Si masques et tests peuvent être commandés sans appel d’offres au prétexte de l’urgence et de l’intérêt général, pourquoi en effet des bâtiments, privés ou publics, ne le seraient-ils pas ? Se souvenir quand même que les mêmes arguments étaient déjà servis chauds il y a vingt ans quand il fallut imposer les Partenariats-Public-Privé (PPP). En France, quand l’urgence ne dure pas vingt ans, il n’y a pas urgence. Quant à l’intérêt général, pour une loi de simplification, cela ne va-t-il donc pas de soi que le Conseil Constitutionnel se sente tenu de le préciser ?
Les PPP justement, inventés par les Anglais, qui en 2002 les abandonnaient au moment où Nicolas Sarkozy, alors président de la République, les mettait en place en France. Toujours plus rapides les Anglais ! De fait, nos voisins d’outre-manche ont dès le 18 mars 2020 voté une loi, similaire dans l’esprit à notre loi ASAP, autorisant les cabinets ministériels à conclure des marchés sans procédure de mise en concurrence. Bravo ! Quelle anticipation british !
Jusqu’à ce qu’un article du Monde (23/12/2020) ne vienne détailler comment, en six mois à peine, la renommée administration britannique, surtout quand elle était proche du pouvoir, semble s’être un peu trop gavée de confiture, une nouvelle « République des copains » alimentant les scandales dans la presse.
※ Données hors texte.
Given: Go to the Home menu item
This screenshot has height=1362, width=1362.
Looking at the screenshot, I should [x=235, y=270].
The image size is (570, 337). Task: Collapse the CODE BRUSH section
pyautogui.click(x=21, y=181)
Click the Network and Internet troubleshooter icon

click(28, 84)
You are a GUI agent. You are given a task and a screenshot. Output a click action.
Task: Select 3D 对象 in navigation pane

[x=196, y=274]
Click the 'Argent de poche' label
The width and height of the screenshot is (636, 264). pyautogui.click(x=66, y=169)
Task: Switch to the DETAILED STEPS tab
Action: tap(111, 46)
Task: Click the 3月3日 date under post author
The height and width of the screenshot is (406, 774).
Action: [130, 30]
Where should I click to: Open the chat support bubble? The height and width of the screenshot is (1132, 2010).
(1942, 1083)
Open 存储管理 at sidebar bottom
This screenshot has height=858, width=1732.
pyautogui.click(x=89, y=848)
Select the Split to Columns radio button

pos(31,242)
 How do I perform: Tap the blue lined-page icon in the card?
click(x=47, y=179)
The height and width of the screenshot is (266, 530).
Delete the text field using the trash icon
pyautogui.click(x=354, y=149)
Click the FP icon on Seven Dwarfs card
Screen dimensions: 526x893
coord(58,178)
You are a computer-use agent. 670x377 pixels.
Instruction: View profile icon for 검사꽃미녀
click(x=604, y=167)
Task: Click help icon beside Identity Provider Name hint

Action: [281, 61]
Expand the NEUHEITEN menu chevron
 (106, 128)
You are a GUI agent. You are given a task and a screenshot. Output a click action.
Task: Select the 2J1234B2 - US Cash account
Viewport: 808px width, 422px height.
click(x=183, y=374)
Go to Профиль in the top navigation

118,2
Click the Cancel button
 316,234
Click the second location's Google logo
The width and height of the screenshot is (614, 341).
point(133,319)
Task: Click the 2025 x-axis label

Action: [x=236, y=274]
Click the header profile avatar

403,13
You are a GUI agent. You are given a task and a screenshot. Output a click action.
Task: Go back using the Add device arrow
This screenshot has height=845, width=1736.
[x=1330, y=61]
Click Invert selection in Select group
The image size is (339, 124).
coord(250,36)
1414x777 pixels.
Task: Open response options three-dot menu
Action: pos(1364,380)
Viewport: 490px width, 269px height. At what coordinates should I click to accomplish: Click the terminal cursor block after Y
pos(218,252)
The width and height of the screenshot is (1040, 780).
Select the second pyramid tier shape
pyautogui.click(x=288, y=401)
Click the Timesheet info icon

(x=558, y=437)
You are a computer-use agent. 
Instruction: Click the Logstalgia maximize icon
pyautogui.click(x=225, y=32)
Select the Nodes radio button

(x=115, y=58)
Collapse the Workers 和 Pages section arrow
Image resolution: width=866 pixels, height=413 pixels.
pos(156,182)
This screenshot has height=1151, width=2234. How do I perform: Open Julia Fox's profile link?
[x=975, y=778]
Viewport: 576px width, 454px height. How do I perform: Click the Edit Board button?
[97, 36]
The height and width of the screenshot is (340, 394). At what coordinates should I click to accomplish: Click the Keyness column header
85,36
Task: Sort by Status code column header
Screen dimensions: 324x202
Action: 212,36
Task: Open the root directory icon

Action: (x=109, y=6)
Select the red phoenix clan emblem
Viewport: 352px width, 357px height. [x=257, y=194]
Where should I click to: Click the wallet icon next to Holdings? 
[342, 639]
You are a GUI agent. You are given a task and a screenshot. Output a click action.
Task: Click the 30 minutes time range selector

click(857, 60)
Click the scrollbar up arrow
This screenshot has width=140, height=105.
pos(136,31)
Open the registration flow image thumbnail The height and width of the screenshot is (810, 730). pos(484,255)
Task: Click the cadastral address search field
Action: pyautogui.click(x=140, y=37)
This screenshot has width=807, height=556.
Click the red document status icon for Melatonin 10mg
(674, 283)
Commandes exotiques de matériel anti-covid à un bijoutier de Miami, ou un ex-tenancier de bar ? « Au 31 juillet, le NAO, institution réputée pour son indépendance, dénombrait 8 600 contrats publics signés depuis mars, pour une valeur totale de 18 milliards de livres sterling (environ 20Md€) dont des milliers d’entre eux, d’une valeur totale de 10,5 milliards de livres (environ 12Md€), ont été accordés sans mise en concurrence », indique l’article. Qui précise que des contrats ont été établis après livraison ou non publiés dans les 90 jours suivant leur signature.
Douze milliards sans publicité ni concurrence, en six mois, c’est un marché ! Et la France devrait attendre ? D’autant qu’il semble que les habitudes se prennent vite !
En tout cas, tandis que les demandes d’ouverture d’enquêtes tous azimuts à ce sujet se multiplient au Royaume-Uni, il est curieux de constater que les membres du gouvernement français, s’ils semblent tétanisés par les perspectives judiciaires au regard de la vaccination de la population, ne semblent en revanche nullement inquiets du risque d’être dans six mois poursuivis pour corruption.
Il faut dire qu’un jugement au pénal est toujours à craindre s’il y a mort d’homme ou de femme ou d’enfant, surtout si un animal domestique a été également maltraité ou contaminé durant l’affaire. Les histoires « présumées » de corruption en revanche, à ce niveau, prennent des décades avant de trouver une issue, laquelle visiblement n’empêche pas de dormir nos législateurs empressés de la loi ASAP.
Christophe Leray
P.S. Et si nous étions Chroniques de la nature, il y aurait également beaucoup à dire sur cette loi ASAP qui, conforme donc à la Constitution, remet en cause le droit industriel de l’environnement. Bientôt une usine Seveso verte et durable près de chez vous ?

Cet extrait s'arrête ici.